WHAT YOU ARE ASKED TO DO:
Gather each line from the rows below that contains the string "resolution", and copy those lines out. Letter case matters.

MATERIAL:
-------------------------

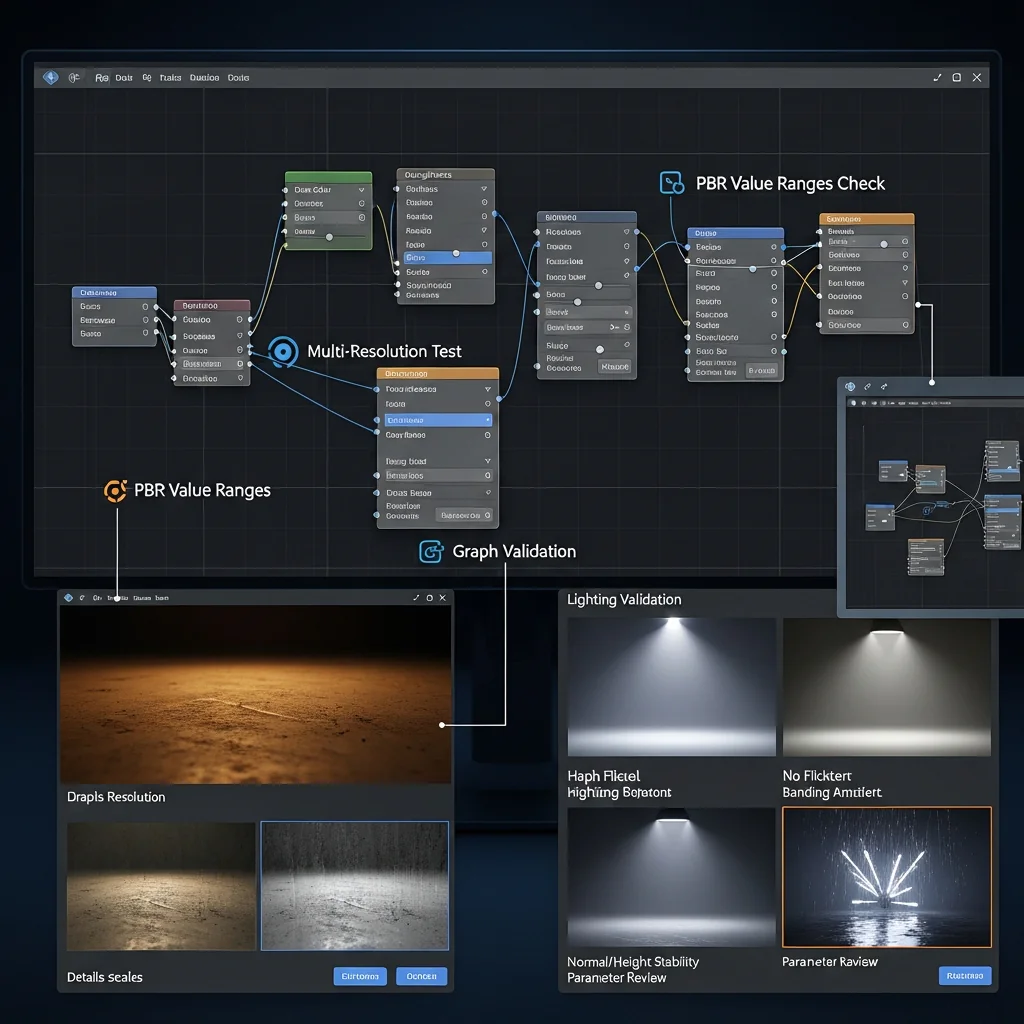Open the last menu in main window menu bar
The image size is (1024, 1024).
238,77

-------------------------

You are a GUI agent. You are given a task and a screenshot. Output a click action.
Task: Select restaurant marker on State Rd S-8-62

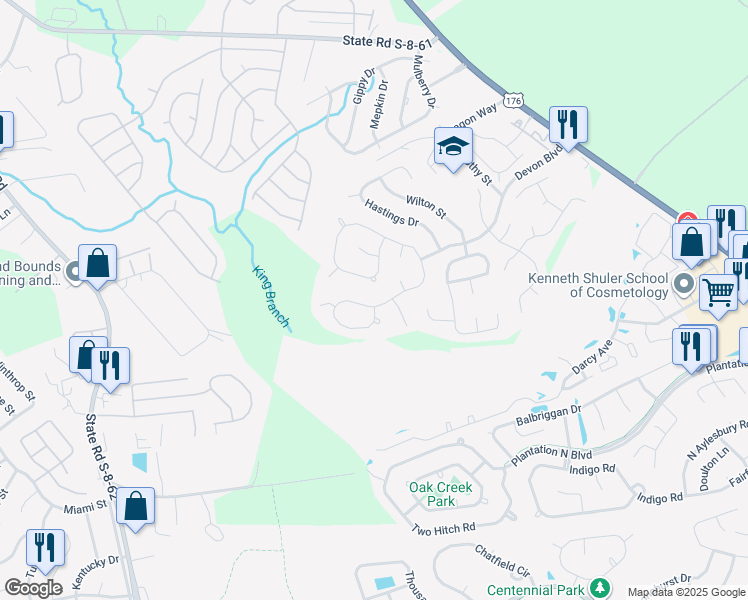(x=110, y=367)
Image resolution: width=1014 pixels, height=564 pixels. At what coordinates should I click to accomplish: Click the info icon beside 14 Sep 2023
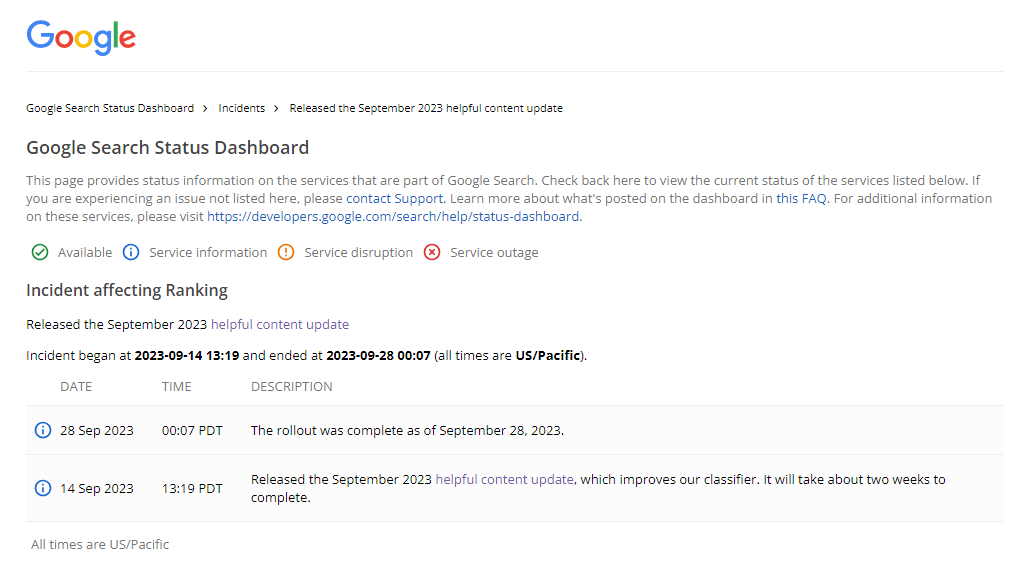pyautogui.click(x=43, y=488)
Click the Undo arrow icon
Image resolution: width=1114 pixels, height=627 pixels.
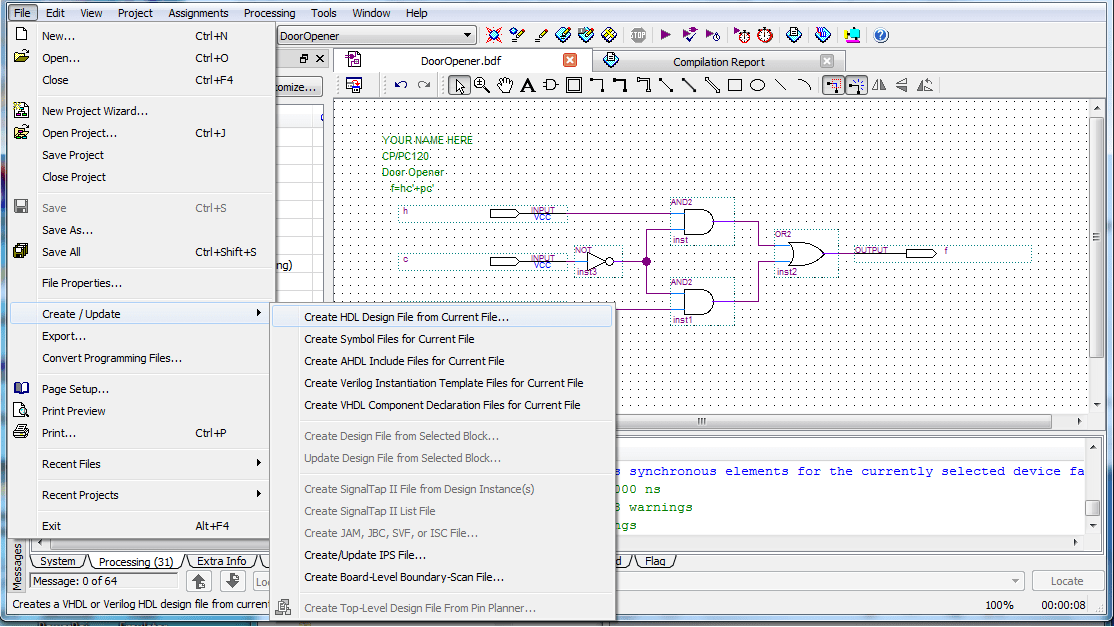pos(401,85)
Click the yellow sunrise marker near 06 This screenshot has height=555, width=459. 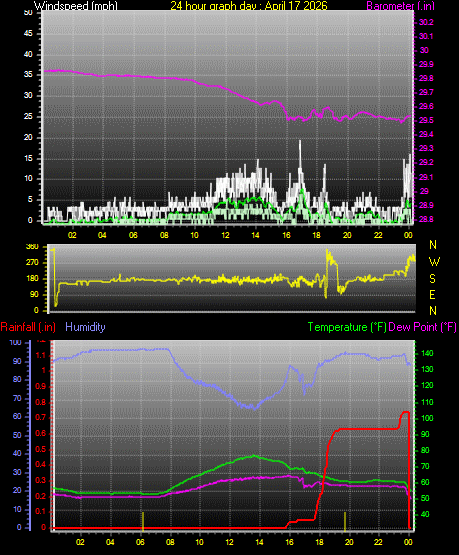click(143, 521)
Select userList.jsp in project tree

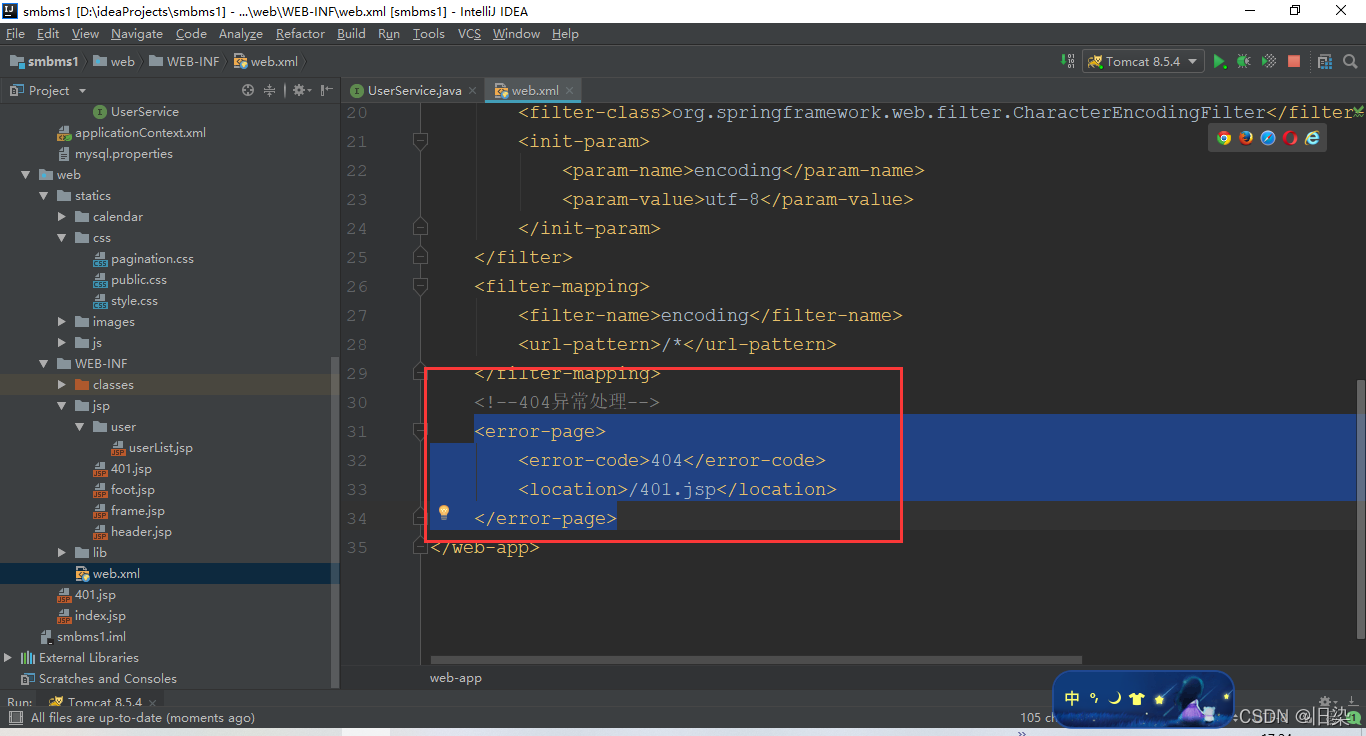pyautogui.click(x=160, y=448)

-------------------------

SOLUTION:
Image resolution: width=1014 pixels, height=564 pixels. At what coordinates should I click to accomplish: Click the info icon beside 14 Sep 2023
Image resolution: width=1114 pixels, height=627 pixels.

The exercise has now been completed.